CMS National Coverage Policy

This LCD supplements but does not replace, modify or supersede existing Medicare applicable National Coverage Determinations (NCDs) or payment policy rules and regulations for implantable infusion pump. Federal statute and subsequent Medicare regulations regarding provision and payment for medical services are lengthy. They are not repeated in this LCD. Neither Medicare payment policy rules nor this LCD replace, modify or supersede applicable state statutes regarding medical practice or other health practice professions acts, definitions and/or scopes of practice. All providers who report services for Medicare payment must fully understand and follow all existing laws, regulations and rules for Medicare payment for implantable infusion pump and must properly submit only valid claims for them. Please review and understand them and apply the medical necessity provisions in the policy within the context of the manual rules. Relevant CMS manual instructions and policies may be found in the following Internet-Only Manuals (IOMs) published on the CMS Web site.

IOM Citations:

  • CMS IOM Publication 100-02, Medicare Benefit Policy Manual, Chapter 15, Section 50 Drugs and Biologicals
  • CMS IOM Publication 100-03, Medicare National Coverage Determinations (NCD) Manual,Chapter 1, Part 4, Section 280.14 Infusion Pumps
  • CMS IOM Publication 100-04, Medicare Claims Processing Manual,
    • Chapter 12, Section 30.5 Payment for Codes for Chemotherapy Administration and Nonchemotherapy Injections and Infusions
    • Chapter 17, Section 10 Payment Rules for Drugs and Biologicals; Section 20 Payment Allowance Limit for Drugs and Biologicals Not Paid on a Cost or Prospective Payment Basis; Section 40 Discarded Drugs and Biologicals; Section 50 Assignment Required for Drugs and Biologicals
  • CMS IOM Publication 100-08, Medicare Program Integrity Manual, Chapter 13, Section 13.5.4 Reasonable and Necessary Provision in an LCD

Change Request References:

  • Change Request (CR) 7397 Pharmacy Billing for Drugs Provided "Incident To" a Physician Service, effective date January 1, 2013

Social Security Act (Title XVIII) Standard References:

  • Title XVIII of the Social Security Act, Section 1833(e) states that no payment shall be made to any provider for any claim that lacks the necessary information to process the claim. 
  • Title XVIII of the Social Security Act, Section 1862(a)(1)(A) states that no Medicare payment shall be made for items or services which are not reasonable and necessary for the diagnosis or treatment of illness or injury.
  • Title XVIII of the Social Security Act, Section 1862(a)(7). This section excludes routine physical examinations.

Coverage Guidance

Coverage Indications, Limitations, and/or Medical Necessity

Compliance with the provisions in this policy may be monitored and addressed through post payment data analysis and subsequent medical review audits.

History/Background and/or General Information

The implantable pump is a sealed, self-powered system which is inserted under the skin by a physician. It provides a continuous controlled infusion of a drug to a select body site and can be refilled by percutaneous injection. Two separate ports are available: one for bolus injections and one for continuous infusion. An implantable infusion pump is utilized to administer many types of medications through the intra-arterial or intrathecal route.

Covered Indications

Medicare will consider implantable infusion pumps and associated services medically reasonable and necessary for the conditions listed in CMS IOM Publication 100-03, Medicare National Coverage Determinations (NCD) Manual, Chapter 1, Part 4, Section 280.14 Infusion Pumps. Refer to the NCD for complete coverage details.

_EXERCISE BRIEF_:
Continue the implantable infusion pump coverage policy from the point where it stops.

_DATASET EXTRACT_:
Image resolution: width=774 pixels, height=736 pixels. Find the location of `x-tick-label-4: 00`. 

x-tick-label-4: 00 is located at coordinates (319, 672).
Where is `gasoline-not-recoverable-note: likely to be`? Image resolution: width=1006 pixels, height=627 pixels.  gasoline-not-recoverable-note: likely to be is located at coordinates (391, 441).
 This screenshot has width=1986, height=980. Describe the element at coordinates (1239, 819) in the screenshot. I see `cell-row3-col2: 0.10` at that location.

_OUTPUT OF THE EXERCISE_:
With opioid drugs for treatment of chronic intractable pain, it is useful to distinguish between pain caused by a malignancy from which the patient is expected to recover and pain from those non-malignant conditions that are longer term in nature. For terminal malignant conditions, the progression from a non-invasive pain control modality to a more invasive modality such as use of an implanted pump may occur more rapidly with less emphasis on behavioral approaches to pain control.

In order for opioid drugs for treatment of chronic intractable pain to be considered medically reasonable and necessary, all of the following criteria must be met:

  • The administration of the medication must require administration through the intrathecal route and be effective on a long-term basis.
  • The history of the patient's prior treatment should show oral or subcutaneous medication treatment was ineffective or complicated by unacceptable side effects.
  • The patient's medical condition must require the use of an infusion pump for pain relief.
  • The type and dosage of the medication must reasonably be expected to alleviate or reduce the pain.


In addition, an evaluation by an orthopedic surgeon, neurologist, neurosurgeon, oncologist, pain management physician or other specialist familiar with the underlying disease is required to validate that other treatments have failed to alleviate the pain, unless such a provider is currently managing the patient and documents that such a situation exists in the record. Documentation to support that the patient is unresponsive to less invasive medical therapy must be in the patient's medical record and made available upon request. It is particularly important to have this documentation available if the beneficiary is new to the provider or pharmacy involved with this service or new to the Contractor, as it may be requested to establish validity.

If the above criteria have been met, a preliminary trial of intraspinal opioid or non-opioid drug administration with a temporary intrathecal catheter to substantiate acceptable pain relief, degree of side effects including effects on the activities of daily living, and patient acceptance is considered reasonable and necessary. This trial could also be verified with a single-shot intrathecal injection rather than a continuous infusion.

Any drug(s) used to fill the implantable pump must be appropriate for the treatment of the individual patient. Drugs compounded for the special needs of a patient may be covered. Drugs filling the pump are often obtained singly or mixed with other drugs from compounding pharmacies. Unless the medications are administered in the exact concentrations available from national pharmaceutical companies, the medications will be considered as compounded. (Refer to the Local Coverage Article, A54100 Compounded Drugs Used in an Implantable Infusion Pump)

FDA approved drugs used for indications other than what is accepted on the official label of the drug or the infusion pump may be covered under Medicare if the contractor determines the use to be medically accepted, taking into consideration the major drug compendia, authoritative medical literature, and/or accepted standards of medical practice. Additional medications may be added to the off-label coverage list for infusion into an implantable pump for pain or spasticity only upon the submission of appropriate documentation in a reconsideration request.

Compounded medications created by a pharmacist in accordance with the Federal Food, Drug and Cosmetic Act may be covered under Medicare. A compounded drug is defined as a combination of drugs mixed by a pharmacist. This definition does not include a simple reconstitution of a drug as directed by the package insert. Compounded drugs that are self-administered are not usually a covered Medicare service, unless they are shipped by a pharmacy for use in a medically necessary situation to the home of a beneficiary for infusion through an implantable infusion pump, consistent with the coverage guidelines of this policy.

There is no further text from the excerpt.